Há uma frase muito usada e que se assemelha a um cliché, mas que não deixa de ser verídica: “as organizações são as pessoas”, não me preocupa tanto a IA mas sim a falta de capacidade da inteligência natural. Para usar a tecnologia, é necessário compreender o processo, caso contrário seria a mesma coisa que estar a fazer um balanço em word, tal como fazíamos com as máquinas de escrever no século passado.

O Dia Internacional da Contabilidade assinala-se a 10 de novembro. Como avalia a situação atual da classe em termos de diversidade e inclusão? Que medidas podem ser implementadas para promover um ambiente mais inclusivo nas empresas de contabilidade?

Se há setor inclusivo, é este. Só há uma incapacidade que ainda não se conseguiu suplantar, que é a incapacidade visual, mas acredito que com a IA também essa limitação possamos ser capazes de ultrapassar.

As empresas precisam de incentivos à inclusão?

Que tipo de inclusão? As empresas precisam de gestão assente em princípios éticos, valorativos e de comunidade. Há profissionais com incapacidades físicas a desempenharem zelosamente a sua atividade, adaptada claro. São exemplos diários de superação, plenamente integrados. Até porque como pessoas que somos, a integração ou melhor, a não segregação começa connosco, em nossas casas, nas nossas famílias, com os amigos, no café onde habitualmente vamos, no cinema, no nosso trabalho, em todas as realidades onde o humano age. Isto é a norma geral, o restante é demagogia e um outro tipo de agenda que não passa felizmente por mim, nem com aqueles que de forma muito gratificante tenho o privilégio de partilhar esta jornada de vida e de trabalho.

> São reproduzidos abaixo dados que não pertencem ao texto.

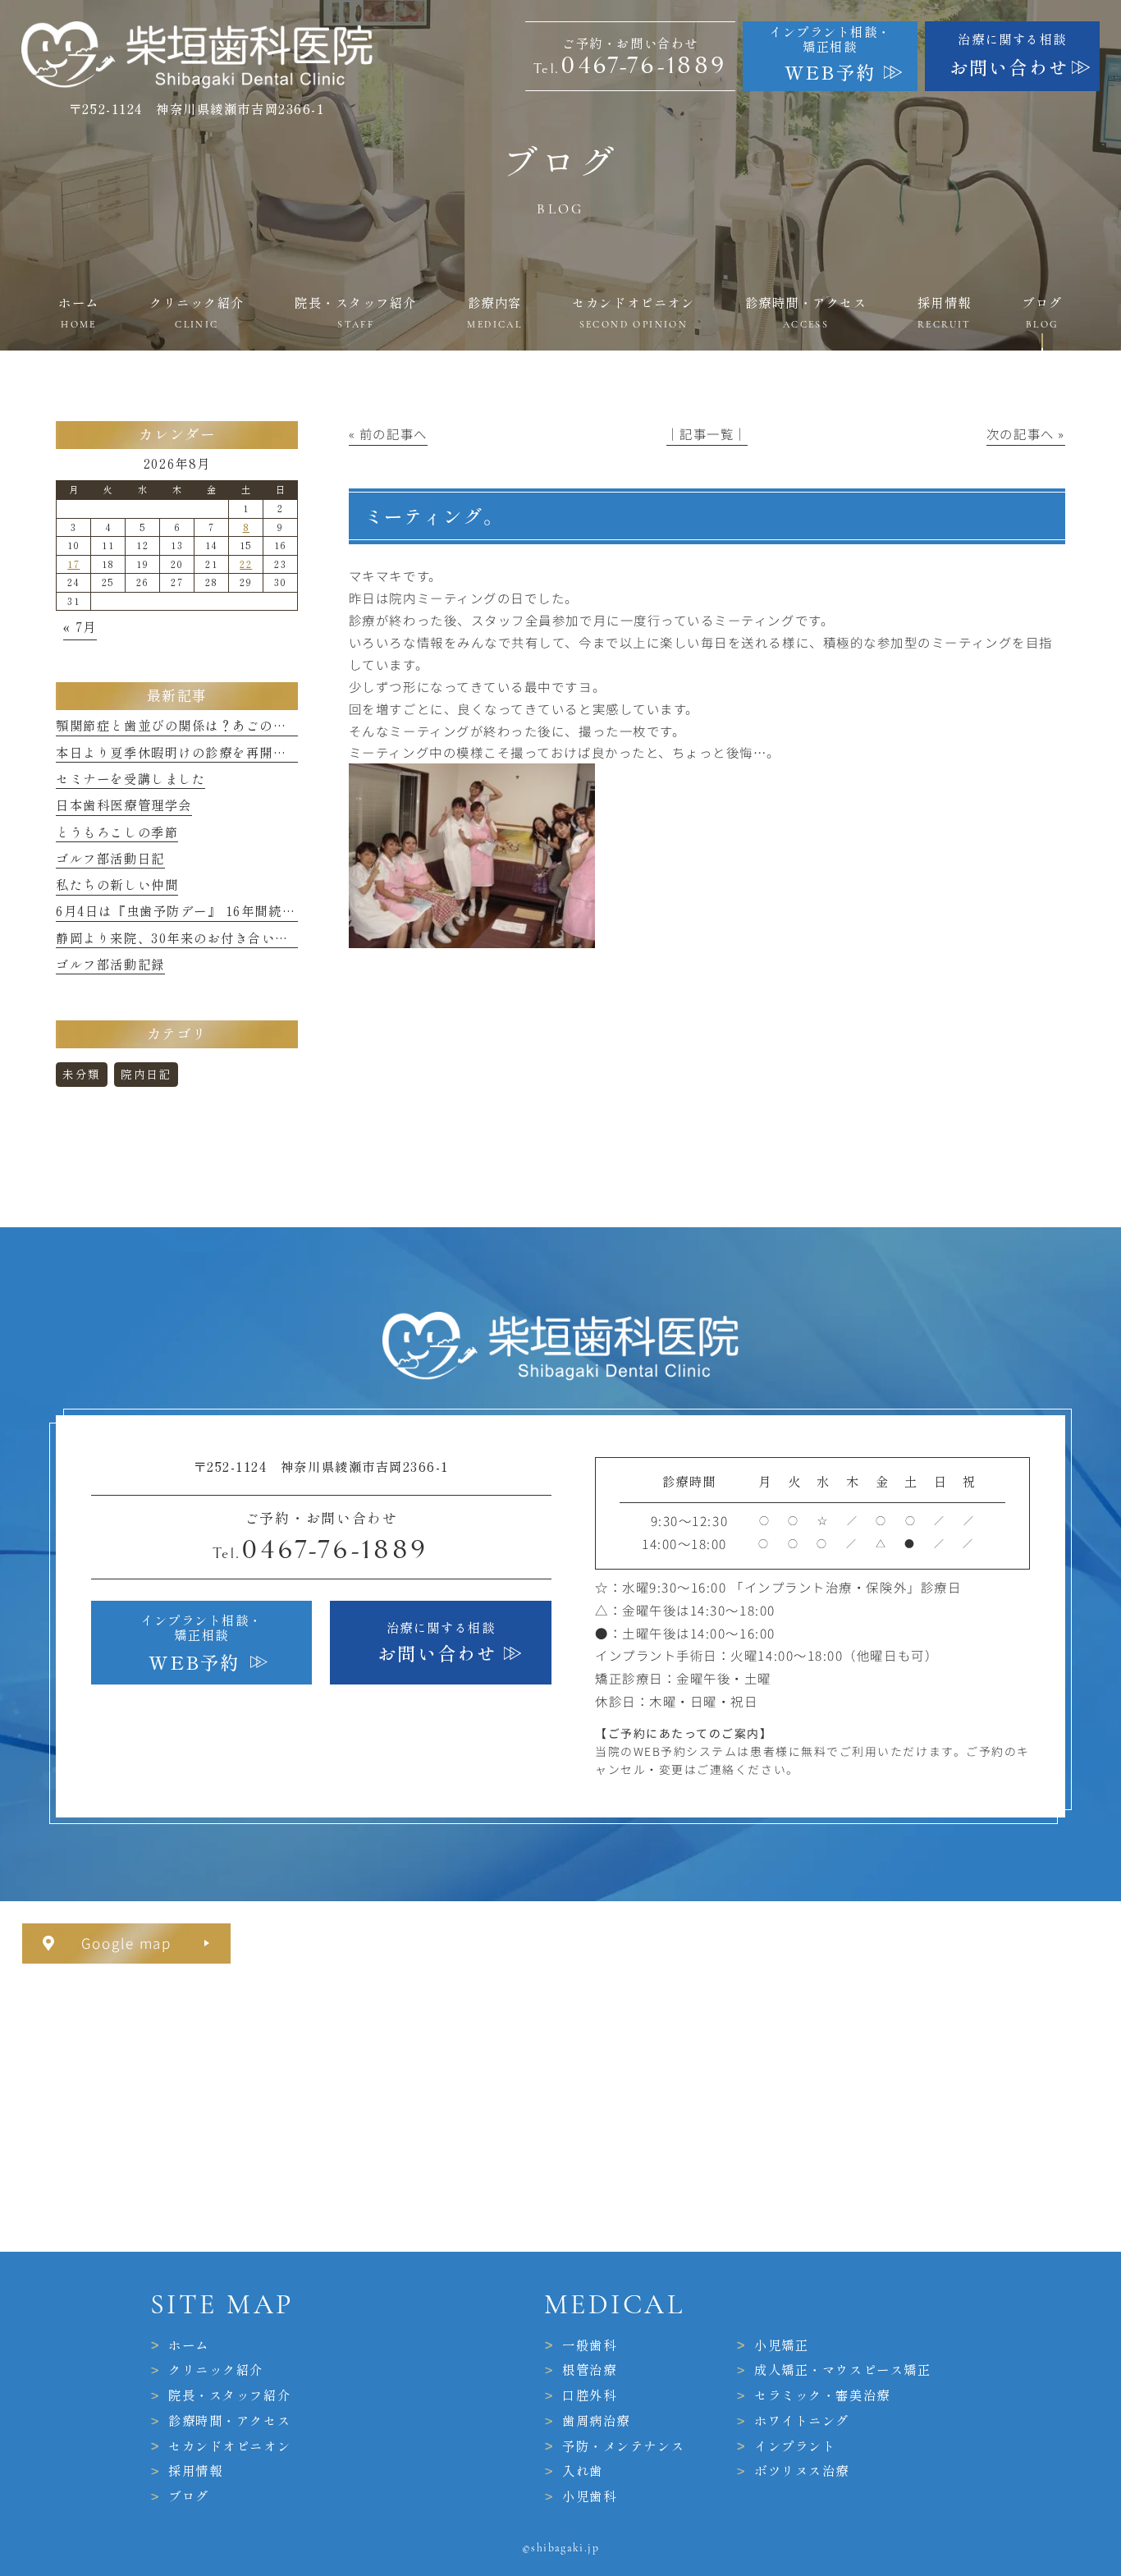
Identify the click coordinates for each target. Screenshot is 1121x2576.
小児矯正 (781, 2344)
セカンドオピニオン (229, 2445)
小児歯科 (589, 2496)
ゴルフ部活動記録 (110, 964)
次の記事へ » (1025, 433)
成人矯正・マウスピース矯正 (842, 2370)
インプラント (794, 2445)
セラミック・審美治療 (822, 2395)
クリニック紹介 (215, 2370)
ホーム (188, 2344)
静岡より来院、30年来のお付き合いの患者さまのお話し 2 (233, 938)
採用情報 (195, 2470)
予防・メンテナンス (623, 2445)
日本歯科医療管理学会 (123, 805)
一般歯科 (589, 2344)
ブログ (188, 2496)
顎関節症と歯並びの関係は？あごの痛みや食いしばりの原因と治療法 (266, 725)
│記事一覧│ (707, 433)
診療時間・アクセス (229, 2420)
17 (73, 564)
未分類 (81, 1074)
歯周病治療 (596, 2420)
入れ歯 (582, 2470)
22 (246, 564)
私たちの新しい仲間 (117, 885)
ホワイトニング (801, 2420)
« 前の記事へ (388, 433)
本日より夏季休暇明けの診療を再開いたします (198, 752)
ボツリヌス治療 (801, 2470)
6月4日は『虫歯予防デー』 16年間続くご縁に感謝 (209, 911)
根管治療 (589, 2370)
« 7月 (80, 627)
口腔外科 (589, 2395)
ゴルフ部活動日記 (110, 858)
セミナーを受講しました (130, 779)
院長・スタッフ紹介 (229, 2395)
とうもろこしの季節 (117, 832)
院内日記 (146, 1074)
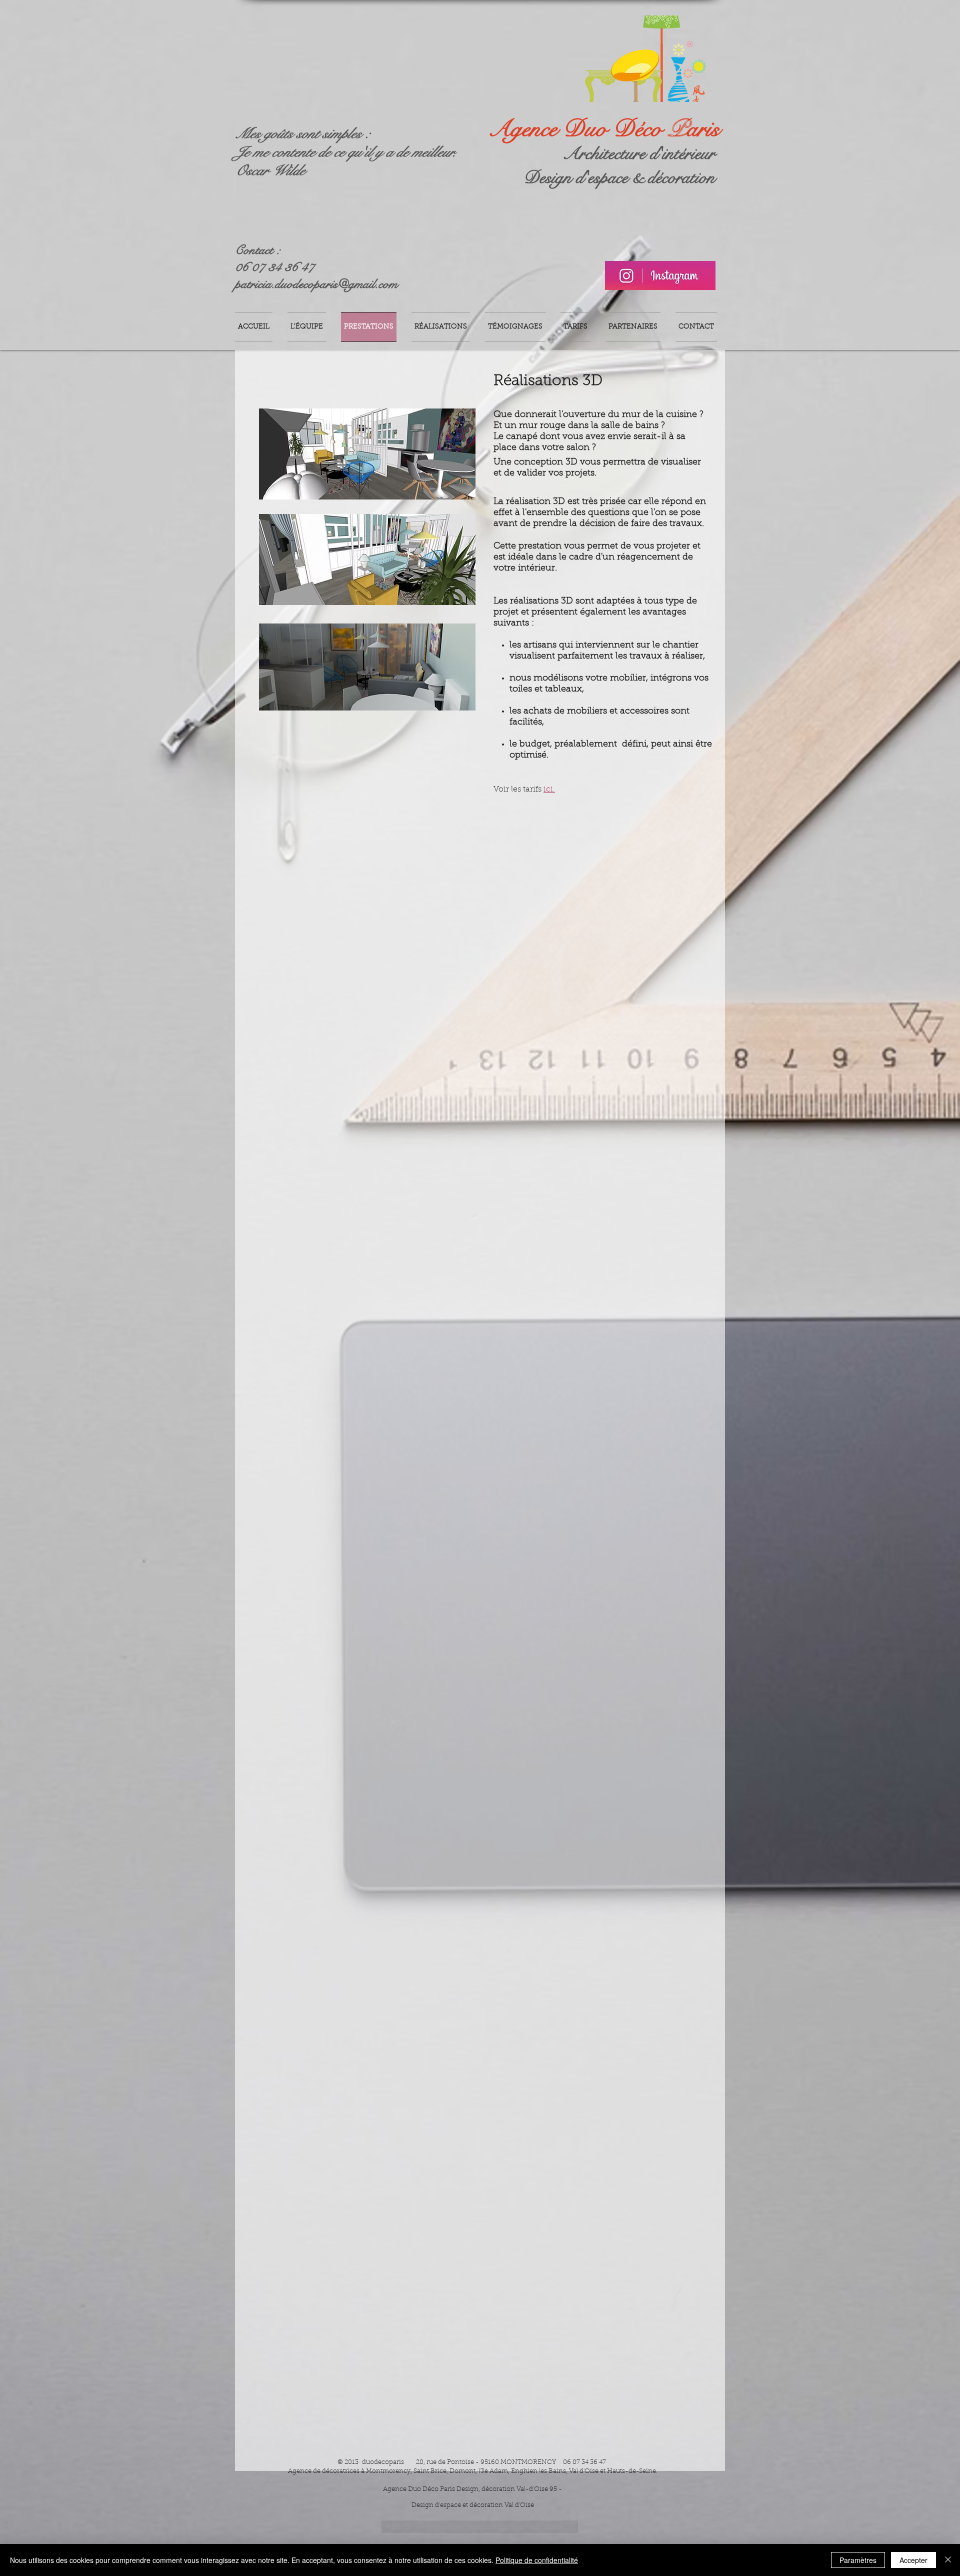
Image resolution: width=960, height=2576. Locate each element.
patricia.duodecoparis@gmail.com (316, 284)
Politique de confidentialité (537, 2560)
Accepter (914, 2560)
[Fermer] (948, 2560)
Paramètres (858, 2560)
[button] (480, 2526)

Quais são os objetivos da APOTEC para 2025?

Continuar a contribuir com dignidade para que os profissionais se sintam realizados. Para isso a formação continua é essencial, e a nossa oferta formativa é de excelência. Há que manter bem alta esta conquista! Este ano de 2024 tínhamos como missão criarmos o Museu da Contabilidade, tema no qual estamos a trabalhar. Temos também o enorme desafio que é o de atrair mais jovens para o associativismo. Esta geração mais nova cresceu num mundo em o livre associativismo é pouco divulgado, apoiado e valorizado. A APOTEC é uma das poucas exceções, conta 47 anos num país em que a média das associações é de 19 anos. Por isso, a ligação com a Academia é essencial sobretudo porque temos tido a capacidade de estar na vanguarda, quer em procedimentos quer em defesa de causas profissionais.

Que mensagem gostaria de deixar aos profissionais e estudantes de contabilidade que participarão neste evento em Santarém, sobre o futuro da profissão?

O VII Encontro Internacional Luca Pacioli por si só, traduz uma mensagem: a dignidade dos profissionais e a importância da coletivamente defendermos a mesma. Todos nós lidamos com necessidades de contabilidade no nosso quotidiano, como por exemplo, a gestão do nosso orçamento familiar. Aos jovens e aos menos jovens, apelo a que mantenham o seu entusiasmo pela profissão, porque quer seja nesta, quer seja noutra, se não conseguirmos garantir que enquanto sociedade possamos beneficiar dos direitos (e deveres) fundamentais, teremos perdido todo o nosso sentido de comunidade viva.